Rediscovering a lost life

Looking for Strangers is a meditation on laying claim to long-suppressed, dimly understood and conflicted memories and feelings.

looking.strangers.521 (photo credit: courtesy)
looking.strangers.521
(photo credit: courtesy)
In 1942, three-year-old Dori Katz was sent by her mother to live with Franz and Regine Walschot, a Catholic couple, in the village of Beersel, Belgium. Her name was to be Astrid Von der Laar. The resistance paid “Papa Franz” and “Mama Gine” 30 francs per day for her care and, presumably, for the risks they took in hiding her. When World War II ended, Dori spent months in an orphanage before reuniting with her mother. “For you, it was nothing,” Golda Katz often told her daughter.
“You were only a child. You didn’t suffer.

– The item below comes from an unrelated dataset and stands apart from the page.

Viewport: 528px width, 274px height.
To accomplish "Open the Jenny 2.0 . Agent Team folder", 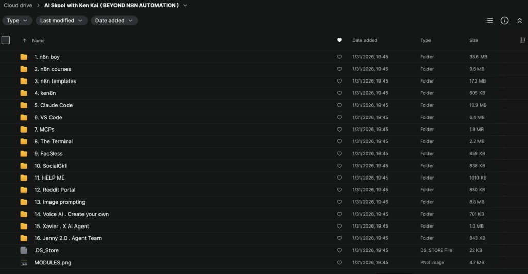I will click(x=68, y=238).
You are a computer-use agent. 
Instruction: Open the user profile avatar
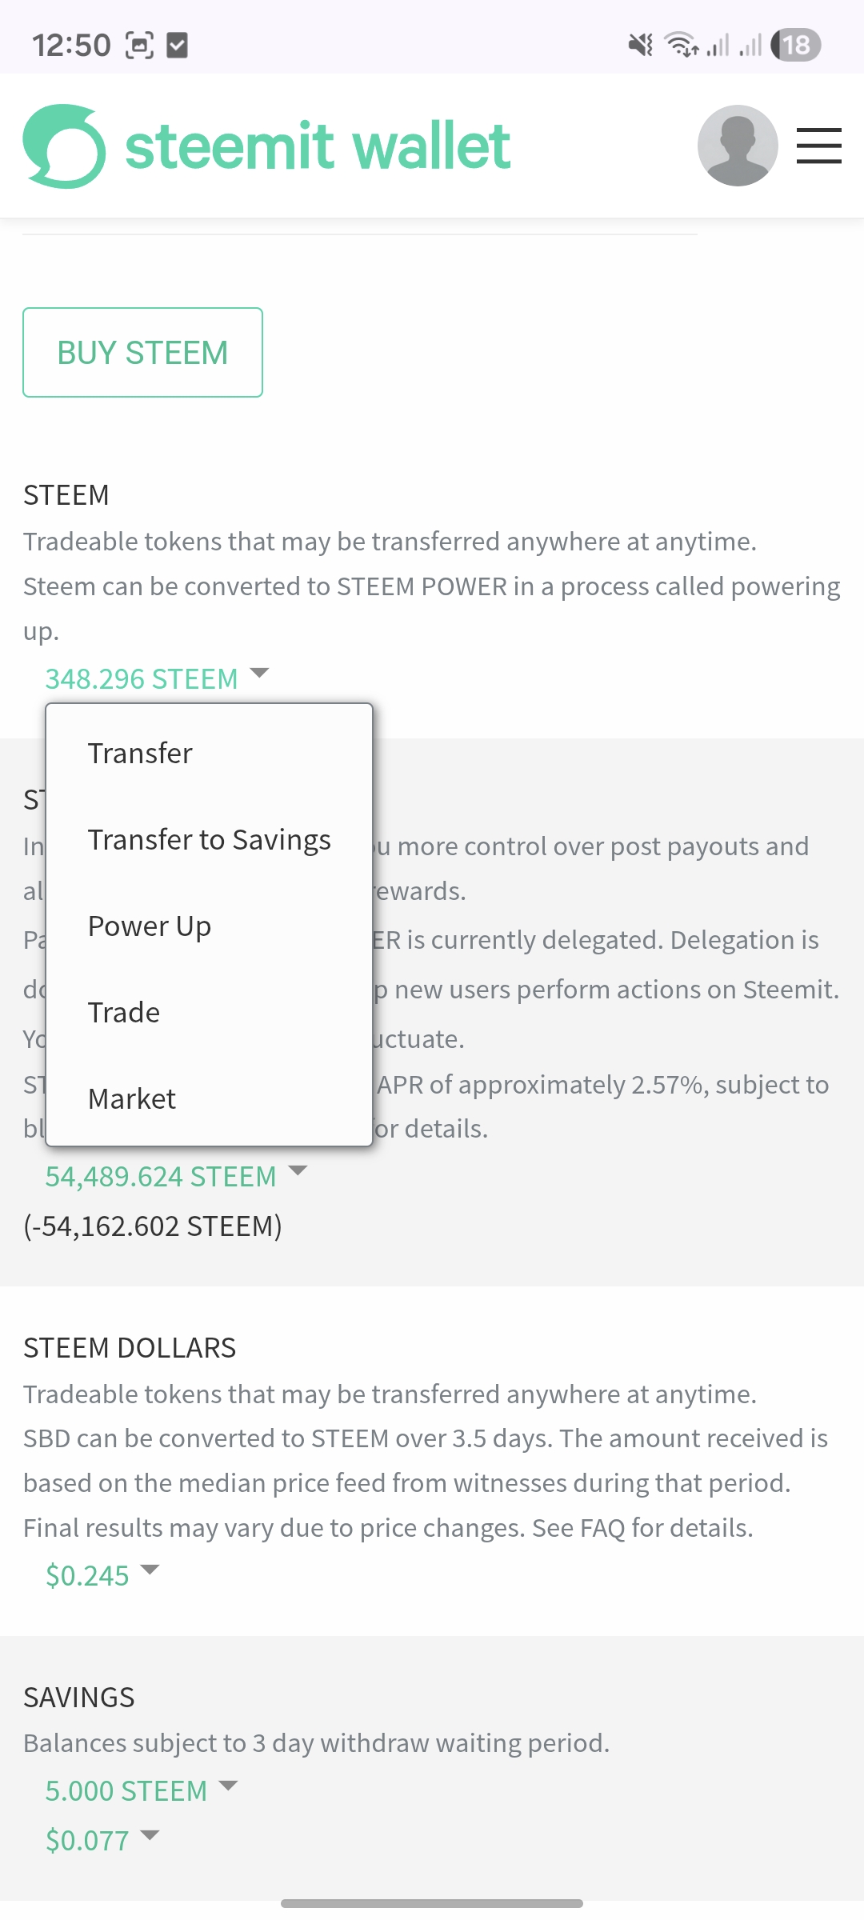(x=738, y=146)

You don’t even remember.”
Four decades later, Katz, a professor of modern languages and literature at Trinity College, returned to Belgium to reconnect with her childhood. She decided to write about that experience, her relationship with her mother, and the fate of her father, Moishe Katz, who left home one day to pay someone to ransom his brother from a factory camp in Normandy, France, and never returned.
Written in spare, deceptively simple prose, with the emotion just beneath the surface, Looking for Strangers is a powerful, poignant and painfully honest memoir, and a meditation on laying claim to long-suppressed, dimly understood and conflicted memories and feelings. Looking for Strangers reminds us of the role of chance encounters, individual acts of cruelty and kindness, survival instincts, intelligence and will during the Third Reich’s reign in Europe.
In May 1942, Katz indicates, after all Jews were ordered to wear a yellow star on their clothes, a shopkeeper refused to sell bread to her mother.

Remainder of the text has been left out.